Ainda refletindo sobre o assunto anterior (sim, me impressionou)...
Quando criança, costumava me pasmar com a coleção de discos do meu pai. Não apenas eu, todos os que a viam. Era uma coleção eclética, de Elomar ao Bebop, deMilton Nascimento a Alice Cooper, e ocupava, brincando, uns 6 metros em fila. Considerando que cada LP+embalagem tivesse 3mm em média, seriam cerca de 200 discos, espalhados em várias prateleiras.

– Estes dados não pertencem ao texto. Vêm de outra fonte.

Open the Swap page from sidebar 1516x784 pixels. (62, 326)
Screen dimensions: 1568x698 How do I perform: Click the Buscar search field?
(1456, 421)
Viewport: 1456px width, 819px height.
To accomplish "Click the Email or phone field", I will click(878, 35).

Estendo, pois, ao leitor, o motivo de minha pasmação: passando todo o conteúdo dos LPs de meu pai, usando integralmente a qualidade de CDs atual, cabem cerca de 12 LPs em cada um daqueles cartõezinhos furrecas de menos de dois centímetros quadrados. Entenderam? 17 cartões absorvem os 200 LPs, e ainda com capas e encartes escaneados em alta resolução. Sem nem apelar para MP3.
Agora parem e pensem... imaginem 200 LPs enfileirados, um após o outro em um armário com 4 prateleiras de 1,5m. Ou uma única prateleira com 6m de comprimento, abarrotada de LPs. Visualizem o volume. Imaginem as prateleiras curvando-se, torcidas, ao peso de tanto disco. Enxergam?
Pois então imaginem todo esse volume e peso, toda a bagagem cultural, a representatividade de gerações, a diversidade sonora de todas essas prateleiras abarrotadas comprimidas até o tamanho de uma caixa de fósforos. Não de Fiat Lux com 300, nem mesmo São João de 40, e sim aquelas distribuídas em motéis, com 20 palitos ou menos. Pois é isso. Friamente.
É engraçado, muito engraçado. E não sei expressar o nó que me dá: a coleção de 200 LPs do meu pai, com quem dividi espaço por boa parte de minha infância, cabe numa miniatura de caixa de fósforos... e sobra espaço. E muito.